Construir sociedades cohesionadas implica ubicar a la desigualdad en el centro de la escena. Buena parte de las tensiones políticas modernas se anclan en problemas distributivos. Países como Uruguay, que ha logrado reducir la pobreza de ingresos de manera importante, no puede hacer abstracción de esta dimensión. Para cierto espectro de la sociedad, su presencia como dimensión clave en la elaboración de políticas sigue siendo perturbadora. Para otros es motivo de retórica, pero la práctica de evaluar las propuestas de política también desde esta perspectiva no es un proceso incorporado. Es sintomático que en el debate actual sobre reformas relevantes a la seguridad social —instrumento privilegiado entre las políticas redistributivas— su impacto sobre la distribución del ingreso ha estado prácticamente ausente.

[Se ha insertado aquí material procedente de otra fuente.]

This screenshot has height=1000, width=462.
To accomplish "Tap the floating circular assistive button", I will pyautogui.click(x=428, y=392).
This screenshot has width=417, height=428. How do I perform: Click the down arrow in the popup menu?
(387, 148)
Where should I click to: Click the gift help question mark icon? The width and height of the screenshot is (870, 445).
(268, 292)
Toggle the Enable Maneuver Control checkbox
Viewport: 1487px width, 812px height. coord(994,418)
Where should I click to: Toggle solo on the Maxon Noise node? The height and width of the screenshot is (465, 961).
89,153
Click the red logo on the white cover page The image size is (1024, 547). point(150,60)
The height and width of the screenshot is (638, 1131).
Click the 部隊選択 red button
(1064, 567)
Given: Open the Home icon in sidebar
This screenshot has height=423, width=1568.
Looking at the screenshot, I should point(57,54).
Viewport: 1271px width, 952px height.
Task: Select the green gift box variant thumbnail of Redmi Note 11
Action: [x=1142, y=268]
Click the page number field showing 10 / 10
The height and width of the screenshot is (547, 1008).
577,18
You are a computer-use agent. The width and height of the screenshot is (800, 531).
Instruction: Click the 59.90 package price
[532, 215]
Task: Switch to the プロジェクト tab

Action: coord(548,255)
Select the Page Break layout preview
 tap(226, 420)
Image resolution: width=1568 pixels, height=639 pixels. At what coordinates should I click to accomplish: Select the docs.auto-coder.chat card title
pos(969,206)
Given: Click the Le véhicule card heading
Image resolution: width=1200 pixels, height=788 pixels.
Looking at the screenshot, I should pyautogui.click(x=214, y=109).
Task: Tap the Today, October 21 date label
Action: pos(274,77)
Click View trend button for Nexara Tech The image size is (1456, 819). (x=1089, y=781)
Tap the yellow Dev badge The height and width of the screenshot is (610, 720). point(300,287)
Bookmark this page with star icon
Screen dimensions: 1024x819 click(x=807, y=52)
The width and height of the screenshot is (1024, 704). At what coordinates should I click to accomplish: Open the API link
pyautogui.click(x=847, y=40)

En todo caso, no se trata de sustituir al crecimiento por la desigualdad como objetivo de política; menos aún de desconocer otros fines válidos. Sino de entender la interrelación entre dinamismo económico y desigualdad y ponderar el impacto sobre el bienestar social —en cuya consideración entra la equidad— de políticas y arreglos institucionales alternativos. No basta con mirar la expansión de la disponibilidad de recursos, sino también la capacidad de todos los ciudadanos de disfrutar de esa prosperidad.
Atkinson falleció a comienzos de 2017. Aquejado de una grave enfermedad, dedicó esfuerzo a la escritura de un último libro: Desigualdad. ¿Qué se puede hacer?, desplegando una batería de propuestas concretas. Un aporte —otro de tantos que proveyó a lo largo de su vida— para ordenar una discusión cuya importancia, ahora sí, pocos niegan. A veinte años de su conferencia presidencial, la desigualdad ha regresado del frío.